You can find some example usage below. Be warned that way more iterations (`nIter` and `nBurnIn`) are needed to achieve appropriate chain mixing and accurate parameter estimation. The example in this cookbook runs with fewer iterations due to computational limitations involved in deploying the cookbook.

In [None]:
# --- Example usage ---
data = pd.read_csv('../data/data.csv')
print("Data loaded:", data.shape) # rows, cols

# Initial parameters, number of iterations, burn-in, delta, priors
inits = [0.19, 144000, 0.9] # r, k, sigma
nIter = 10000 # reduce for testing
nBurnIn = 1000
delta = [0.0075, 20000, 0.05] # proposal distribution variances
priors = [0.23, 144000, 0.9, 0.005, 50000, 0.01]  # priors: means (1:3) and variances (4:6)

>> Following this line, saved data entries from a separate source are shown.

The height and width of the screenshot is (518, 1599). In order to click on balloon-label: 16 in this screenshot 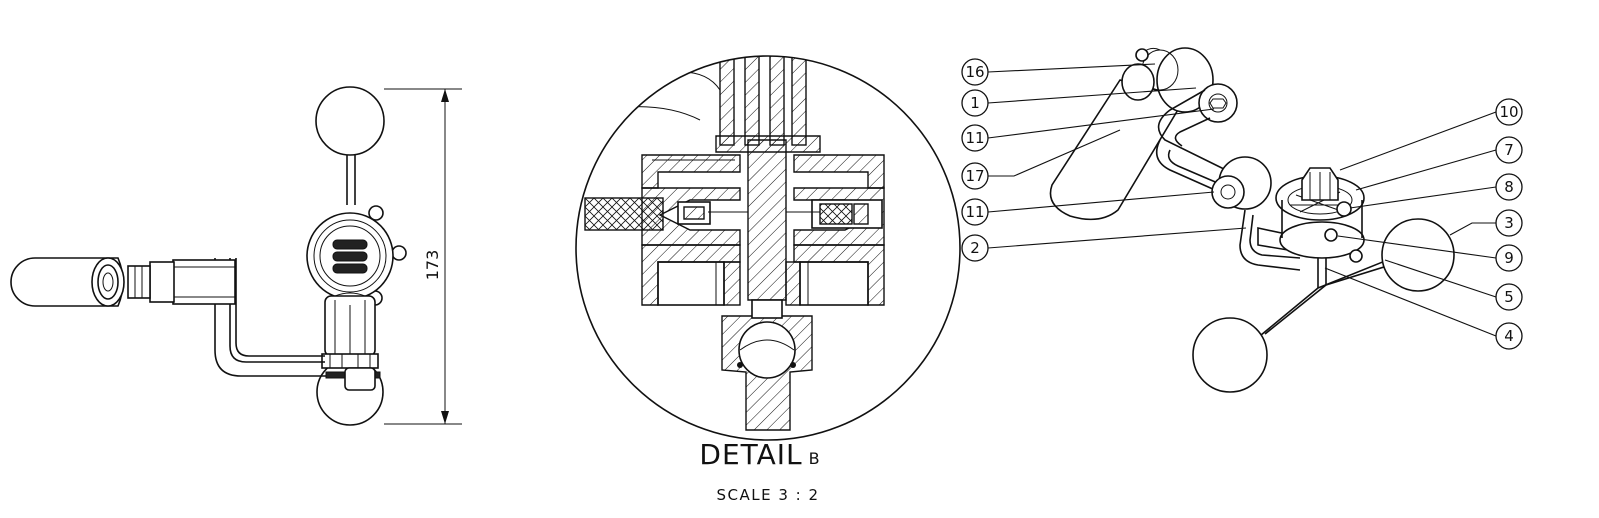, I will do `click(974, 72)`.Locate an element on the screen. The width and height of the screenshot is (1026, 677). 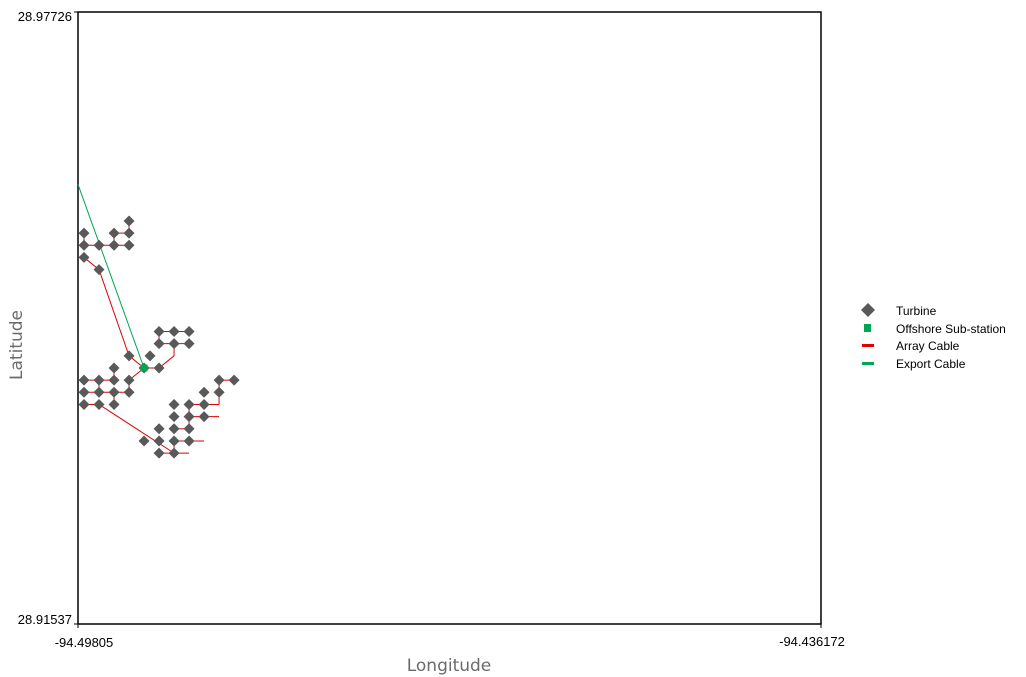
legend-item-array-cable: Array Cable is located at coordinates (911, 346).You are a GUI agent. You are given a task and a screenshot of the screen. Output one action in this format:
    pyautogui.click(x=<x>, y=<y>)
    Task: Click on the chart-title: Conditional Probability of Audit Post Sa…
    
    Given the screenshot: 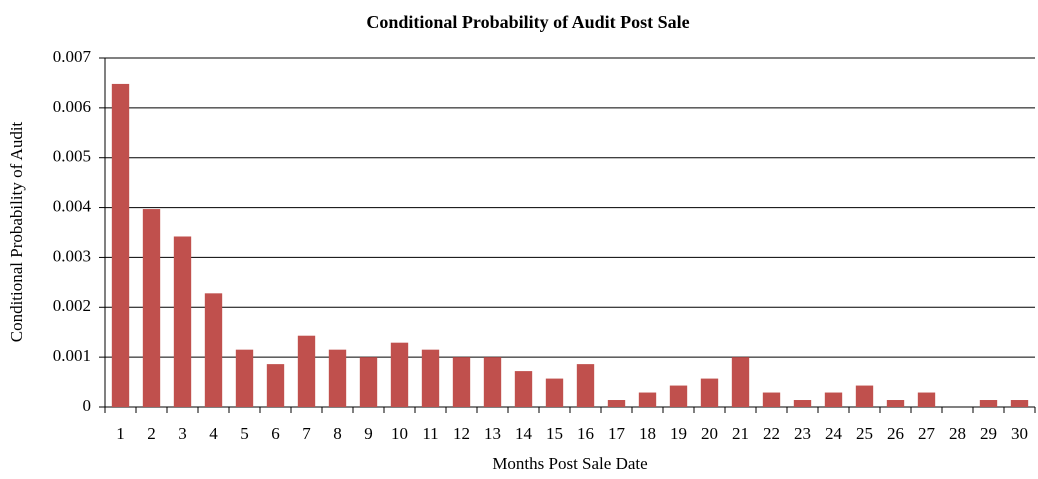 What is the action you would take?
    pyautogui.click(x=528, y=22)
    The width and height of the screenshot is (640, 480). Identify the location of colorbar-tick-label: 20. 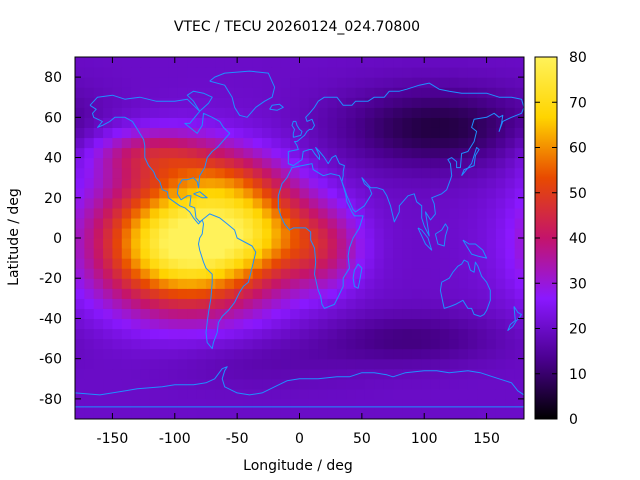
(578, 330). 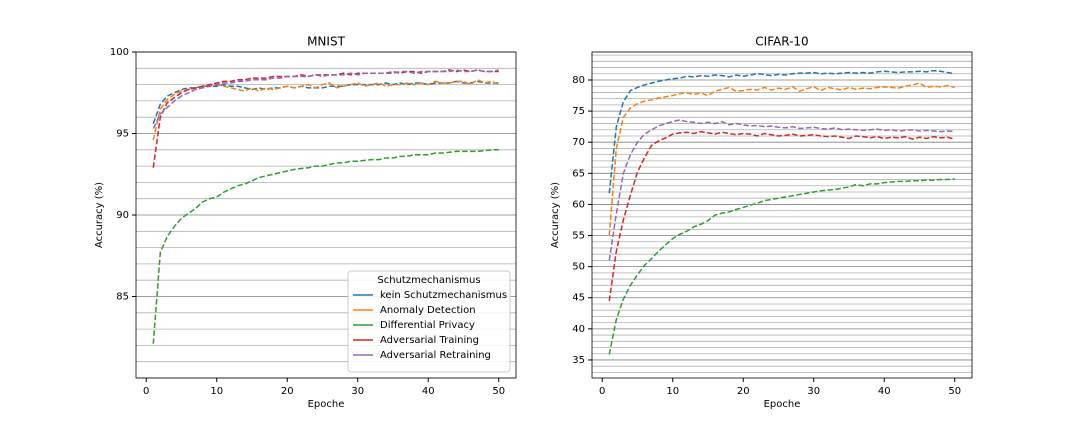 I want to click on y-tick-label: 95, so click(x=122, y=134).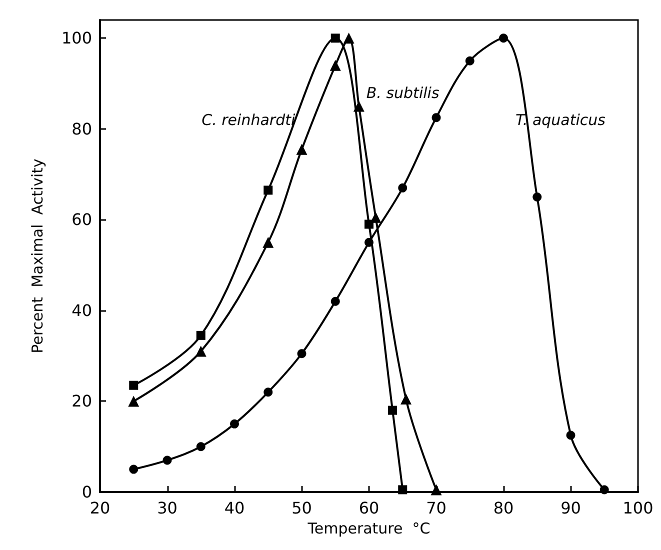 The image size is (661, 550). I want to click on x-tick-label: 20, so click(100, 508).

result = schaeferMCMC(data, inits, nIter, nBurnIn, delta, priors)

# Print means and SDs for each chain
for i, summary in enumerate(result['summaries']):
    print(f"Chain {i+1} parameter means and SDs:\n{summary}\n")

schaefer_post_plots(data, result['chains'][1], result['survey_cols'])

Data loaded: (106, 4)